Comment le “soft power” de Pékin se déploie

La Muraille de Chine est l'un des 52 sites d'intérêt culturel et naturel chinois classés au patrimoine. © istock

Le pays redécouvre son patrimoine et ne lésine pas sur les moyens pour le mettre en valeur.

Pendant la majeure partie de son histoire, le Parti communiste chinois a voulu effacer plutôt que célébrer le passé de la Chine. Plus récemment, il a pris conscience des avantages qu’il y a à préserver, protéger et glorifier la longue histoire du pays. En 2018, il espère franchir un cap dans ce domaine en portant la Chine au premier rang des pays ayant le plus de sites classés au patrimoine mondial de l’Unesco.

Un territoire aussi grand que celui de l’Empire du Milieu a forcément beaucoup de sites à préserver. Le pays s’est engagé tardivement dans la protection de son patrimoine. Comme beaucoup d’autres, il a commencé à attacher de l’importance à ses traditions quand il s’est enrichi. C’est seulement en 1987, 15 ans après l’instauration du classement de l’Unesco, que les premiers sites chinois ont été inscrits sur sa liste du patrimoine mondial. Depuis, la Chine a mis les bouchées doubles. Aujourd’hui, elle compte 52 sites d’intérêt culturel et naturel classés au patrimoine, juste derrière l’Italie (qui en totalise 53). Pour que le pays accède au premier rang, le gouvernement chinois n’a pas lésiné sur l’argent, le marketing et le personnel. Depuis 2013, l’Italie n’a proposé que cinq nouveaux sites, alors que la Chine en a présenté 29. Parmi les pratiques chinoises inscrites sur les listes du patrimoine culturel immatériel figurent le chant de gorge mongol, les ponts de bois en arc et différentes formes d’opéra chinois.

De nombreuses provinces ont déployé des efforts considérables pour décrocher l’estampille Unesco. En 2010, un district de la province du Hunan, dans le sud de la Chine, a investi plus du double de ses recettes fiscales dans la candidature des spectaculaires reliefs Danxia. De même, la ville de Xi’an, dans le centre du pays, a proposé de dépenser 12,5 milliards de yuans (environ 1,67 milliard d’euros) pour défricher le site de Chang’an, la capitale de la dynastie Han, un dossier toujours à l’étude. Pour financer de tels projets, les autorités locales encouragent le tourisme, ce qui peut contribuer à dégrader les sites. Ainsi, on a tellement construit dans le parc forestier de Zhangjiajie après son inscription au patrimoine mondial en 1992 que les autorités ont dû remettre en état une partie du site. Le nombre de touristes n’en a pas moins grimpé de moins de 2 millions en 1995 à plus de 60 millions en 2016.

Données enregistrées
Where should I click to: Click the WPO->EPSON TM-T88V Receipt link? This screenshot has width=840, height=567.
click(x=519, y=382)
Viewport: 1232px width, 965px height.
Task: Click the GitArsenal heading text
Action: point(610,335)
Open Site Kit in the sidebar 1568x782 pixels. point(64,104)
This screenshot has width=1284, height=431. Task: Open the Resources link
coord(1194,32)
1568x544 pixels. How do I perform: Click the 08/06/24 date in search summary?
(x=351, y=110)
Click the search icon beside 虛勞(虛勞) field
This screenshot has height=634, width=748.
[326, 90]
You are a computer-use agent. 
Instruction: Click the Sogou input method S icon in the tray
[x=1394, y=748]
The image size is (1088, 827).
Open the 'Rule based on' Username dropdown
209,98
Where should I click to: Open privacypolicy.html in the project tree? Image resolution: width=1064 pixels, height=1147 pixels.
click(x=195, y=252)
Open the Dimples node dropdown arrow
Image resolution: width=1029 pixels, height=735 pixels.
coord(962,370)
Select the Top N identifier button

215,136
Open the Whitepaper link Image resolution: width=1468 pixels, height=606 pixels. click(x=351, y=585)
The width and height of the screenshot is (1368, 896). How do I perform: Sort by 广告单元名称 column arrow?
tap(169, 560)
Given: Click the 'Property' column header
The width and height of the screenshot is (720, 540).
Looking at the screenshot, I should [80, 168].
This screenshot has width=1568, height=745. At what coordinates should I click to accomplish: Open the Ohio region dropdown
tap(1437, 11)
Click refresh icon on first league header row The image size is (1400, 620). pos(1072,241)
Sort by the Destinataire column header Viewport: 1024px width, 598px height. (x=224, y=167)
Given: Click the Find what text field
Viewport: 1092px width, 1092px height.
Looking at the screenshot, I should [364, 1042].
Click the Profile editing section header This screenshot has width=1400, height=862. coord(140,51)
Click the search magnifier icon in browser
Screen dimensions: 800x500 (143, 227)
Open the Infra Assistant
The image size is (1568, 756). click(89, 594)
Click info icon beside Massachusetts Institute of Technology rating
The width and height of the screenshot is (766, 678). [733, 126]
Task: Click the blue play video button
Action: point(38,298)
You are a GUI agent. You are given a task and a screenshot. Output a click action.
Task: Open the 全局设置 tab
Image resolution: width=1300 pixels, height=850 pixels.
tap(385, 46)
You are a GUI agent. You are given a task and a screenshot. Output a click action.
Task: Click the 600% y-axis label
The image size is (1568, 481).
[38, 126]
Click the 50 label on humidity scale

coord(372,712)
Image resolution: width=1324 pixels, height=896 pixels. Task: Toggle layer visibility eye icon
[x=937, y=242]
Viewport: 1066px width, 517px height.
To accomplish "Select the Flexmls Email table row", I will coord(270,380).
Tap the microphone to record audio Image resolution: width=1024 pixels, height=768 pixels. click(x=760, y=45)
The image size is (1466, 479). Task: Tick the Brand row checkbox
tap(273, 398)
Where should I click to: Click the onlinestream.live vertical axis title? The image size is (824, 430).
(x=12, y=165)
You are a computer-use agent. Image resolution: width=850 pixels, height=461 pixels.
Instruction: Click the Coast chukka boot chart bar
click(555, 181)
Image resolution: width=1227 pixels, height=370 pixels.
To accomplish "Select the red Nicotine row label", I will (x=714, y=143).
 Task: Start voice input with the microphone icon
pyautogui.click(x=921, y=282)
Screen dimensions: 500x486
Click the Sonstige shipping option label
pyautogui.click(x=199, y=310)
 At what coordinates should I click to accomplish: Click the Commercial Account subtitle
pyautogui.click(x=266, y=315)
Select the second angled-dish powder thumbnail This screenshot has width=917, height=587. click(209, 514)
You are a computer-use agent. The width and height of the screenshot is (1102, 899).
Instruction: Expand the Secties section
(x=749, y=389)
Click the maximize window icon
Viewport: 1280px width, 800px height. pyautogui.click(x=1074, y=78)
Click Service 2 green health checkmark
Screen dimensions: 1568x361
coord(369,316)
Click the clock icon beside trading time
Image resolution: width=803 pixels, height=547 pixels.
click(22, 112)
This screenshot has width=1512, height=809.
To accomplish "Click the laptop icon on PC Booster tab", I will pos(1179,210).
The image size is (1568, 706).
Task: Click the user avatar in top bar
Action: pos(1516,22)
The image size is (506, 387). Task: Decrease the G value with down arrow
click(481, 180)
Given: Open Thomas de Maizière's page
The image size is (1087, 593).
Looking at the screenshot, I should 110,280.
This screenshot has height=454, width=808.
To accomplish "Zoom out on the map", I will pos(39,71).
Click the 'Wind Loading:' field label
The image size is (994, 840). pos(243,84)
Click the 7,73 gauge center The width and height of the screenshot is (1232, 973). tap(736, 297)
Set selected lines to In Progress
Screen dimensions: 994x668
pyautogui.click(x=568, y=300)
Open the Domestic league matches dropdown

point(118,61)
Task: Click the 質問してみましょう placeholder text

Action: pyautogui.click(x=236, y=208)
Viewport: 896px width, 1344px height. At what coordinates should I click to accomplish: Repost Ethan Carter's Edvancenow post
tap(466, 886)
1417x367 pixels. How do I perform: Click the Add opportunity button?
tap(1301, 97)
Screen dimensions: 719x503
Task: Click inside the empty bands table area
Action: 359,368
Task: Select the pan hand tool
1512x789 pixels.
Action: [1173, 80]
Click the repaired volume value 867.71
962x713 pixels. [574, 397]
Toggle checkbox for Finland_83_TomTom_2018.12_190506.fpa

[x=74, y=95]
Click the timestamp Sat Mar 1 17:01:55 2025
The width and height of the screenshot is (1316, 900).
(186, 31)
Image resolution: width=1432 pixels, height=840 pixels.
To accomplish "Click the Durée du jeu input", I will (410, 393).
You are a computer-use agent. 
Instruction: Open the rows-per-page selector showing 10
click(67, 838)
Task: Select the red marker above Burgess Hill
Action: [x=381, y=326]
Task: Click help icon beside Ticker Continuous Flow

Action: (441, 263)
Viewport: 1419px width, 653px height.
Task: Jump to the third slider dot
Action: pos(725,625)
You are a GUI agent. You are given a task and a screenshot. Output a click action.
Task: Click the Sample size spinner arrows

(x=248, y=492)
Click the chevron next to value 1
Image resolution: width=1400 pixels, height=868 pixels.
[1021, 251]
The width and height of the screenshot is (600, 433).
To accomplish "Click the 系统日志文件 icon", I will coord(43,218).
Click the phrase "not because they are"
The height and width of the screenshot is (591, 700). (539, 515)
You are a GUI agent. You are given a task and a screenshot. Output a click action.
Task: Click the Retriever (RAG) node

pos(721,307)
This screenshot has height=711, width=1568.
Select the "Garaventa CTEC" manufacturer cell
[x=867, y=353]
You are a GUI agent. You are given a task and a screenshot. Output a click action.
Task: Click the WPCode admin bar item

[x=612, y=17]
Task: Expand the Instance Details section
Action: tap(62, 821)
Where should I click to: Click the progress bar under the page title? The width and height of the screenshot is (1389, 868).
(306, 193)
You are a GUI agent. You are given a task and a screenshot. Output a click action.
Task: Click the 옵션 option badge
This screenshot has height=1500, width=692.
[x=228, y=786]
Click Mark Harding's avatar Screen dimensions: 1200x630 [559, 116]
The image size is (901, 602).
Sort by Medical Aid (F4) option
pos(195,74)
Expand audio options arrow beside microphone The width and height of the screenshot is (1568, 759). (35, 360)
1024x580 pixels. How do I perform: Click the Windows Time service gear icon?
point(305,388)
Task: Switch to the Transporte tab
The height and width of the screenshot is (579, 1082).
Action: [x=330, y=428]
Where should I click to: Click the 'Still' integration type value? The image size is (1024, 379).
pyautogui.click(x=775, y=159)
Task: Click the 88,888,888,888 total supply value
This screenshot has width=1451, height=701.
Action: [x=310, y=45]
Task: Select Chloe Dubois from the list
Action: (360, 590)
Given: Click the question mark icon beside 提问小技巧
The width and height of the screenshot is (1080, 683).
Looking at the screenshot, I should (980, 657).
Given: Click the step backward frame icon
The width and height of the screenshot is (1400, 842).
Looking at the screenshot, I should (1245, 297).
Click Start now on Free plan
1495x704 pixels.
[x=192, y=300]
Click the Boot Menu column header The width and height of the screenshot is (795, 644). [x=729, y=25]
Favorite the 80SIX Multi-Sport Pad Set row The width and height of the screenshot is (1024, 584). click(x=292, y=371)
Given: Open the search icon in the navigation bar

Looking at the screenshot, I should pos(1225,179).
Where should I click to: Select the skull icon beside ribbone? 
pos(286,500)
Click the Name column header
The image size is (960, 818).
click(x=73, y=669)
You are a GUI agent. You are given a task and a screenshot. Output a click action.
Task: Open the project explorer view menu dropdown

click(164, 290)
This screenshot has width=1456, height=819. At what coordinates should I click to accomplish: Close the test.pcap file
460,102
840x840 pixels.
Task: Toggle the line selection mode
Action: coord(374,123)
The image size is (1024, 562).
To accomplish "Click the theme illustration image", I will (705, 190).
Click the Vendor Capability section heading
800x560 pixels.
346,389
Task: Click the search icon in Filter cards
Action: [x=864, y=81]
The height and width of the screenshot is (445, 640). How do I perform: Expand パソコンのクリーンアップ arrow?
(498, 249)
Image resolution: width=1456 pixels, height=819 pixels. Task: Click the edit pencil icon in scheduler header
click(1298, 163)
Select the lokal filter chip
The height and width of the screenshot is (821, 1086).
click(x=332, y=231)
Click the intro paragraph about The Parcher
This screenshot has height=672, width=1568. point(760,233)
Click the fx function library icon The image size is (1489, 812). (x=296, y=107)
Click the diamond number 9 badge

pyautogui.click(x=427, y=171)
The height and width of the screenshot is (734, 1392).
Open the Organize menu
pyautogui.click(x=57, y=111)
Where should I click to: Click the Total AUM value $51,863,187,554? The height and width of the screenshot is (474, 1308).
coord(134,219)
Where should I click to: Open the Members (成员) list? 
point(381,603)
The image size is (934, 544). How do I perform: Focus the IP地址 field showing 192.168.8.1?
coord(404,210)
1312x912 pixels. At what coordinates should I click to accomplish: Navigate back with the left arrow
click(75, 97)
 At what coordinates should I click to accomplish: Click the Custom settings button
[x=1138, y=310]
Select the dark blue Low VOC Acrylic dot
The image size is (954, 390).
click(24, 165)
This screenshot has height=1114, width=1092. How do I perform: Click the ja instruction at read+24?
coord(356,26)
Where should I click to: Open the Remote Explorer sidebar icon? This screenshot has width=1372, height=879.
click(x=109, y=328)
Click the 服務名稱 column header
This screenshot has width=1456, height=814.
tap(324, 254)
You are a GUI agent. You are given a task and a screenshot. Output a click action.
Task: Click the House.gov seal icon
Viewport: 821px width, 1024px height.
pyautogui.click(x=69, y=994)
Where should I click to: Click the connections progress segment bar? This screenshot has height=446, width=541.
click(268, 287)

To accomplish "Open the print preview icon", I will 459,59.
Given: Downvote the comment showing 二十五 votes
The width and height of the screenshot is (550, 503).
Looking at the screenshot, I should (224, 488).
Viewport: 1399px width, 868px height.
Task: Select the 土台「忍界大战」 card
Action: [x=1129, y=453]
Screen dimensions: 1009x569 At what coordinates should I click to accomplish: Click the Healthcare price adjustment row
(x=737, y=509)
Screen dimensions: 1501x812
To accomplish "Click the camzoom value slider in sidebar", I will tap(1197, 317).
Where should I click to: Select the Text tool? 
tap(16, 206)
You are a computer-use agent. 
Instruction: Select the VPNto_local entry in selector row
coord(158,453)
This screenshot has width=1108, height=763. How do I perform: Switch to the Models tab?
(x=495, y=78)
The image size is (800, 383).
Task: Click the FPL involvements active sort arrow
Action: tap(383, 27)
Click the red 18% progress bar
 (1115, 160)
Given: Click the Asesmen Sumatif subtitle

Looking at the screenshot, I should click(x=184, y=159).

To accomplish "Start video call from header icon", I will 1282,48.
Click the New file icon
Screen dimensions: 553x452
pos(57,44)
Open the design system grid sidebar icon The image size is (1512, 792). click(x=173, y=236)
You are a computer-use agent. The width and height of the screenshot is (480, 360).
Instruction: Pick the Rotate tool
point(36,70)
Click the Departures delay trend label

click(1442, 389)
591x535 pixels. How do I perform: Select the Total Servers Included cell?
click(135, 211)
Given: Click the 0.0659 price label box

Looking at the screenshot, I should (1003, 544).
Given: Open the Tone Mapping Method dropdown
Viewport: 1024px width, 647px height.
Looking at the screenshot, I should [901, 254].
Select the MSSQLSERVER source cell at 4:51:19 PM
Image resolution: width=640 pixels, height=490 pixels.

Question courte 1
Selon l'article sur le patrimoine chinois, en quelle année les premiers sites chinois ont-ils été inscrits sur la liste du patrimoine mondial de l'Unesco ?
Question courte 2
Recopiez le passage de l'article sur le patrimoine chinois compris entre « Le pays redécouvre » et « mondial de l’Unesco. », bornes incluses.

Réponse complète 1
En 1987.

Réponse complète 2
Le pays redécouvre son patrimoine et ne lésine pas sur les moyens pour le mettre en valeur.

Pendant la majeure partie de son histoire, le Parti communiste chinois a voulu effacer plutôt que célébrer le passé de la Chine. Plus récemment, il a pris conscience des avantages qu’il y a à préserver, protéger et glorifier la longue histoire du pays. En 2018, il espère franchir un cap dans ce domaine en portant la Chine au premier rang des pays ayant le plus de sites classés au patrimoine mondial de l’Unesco.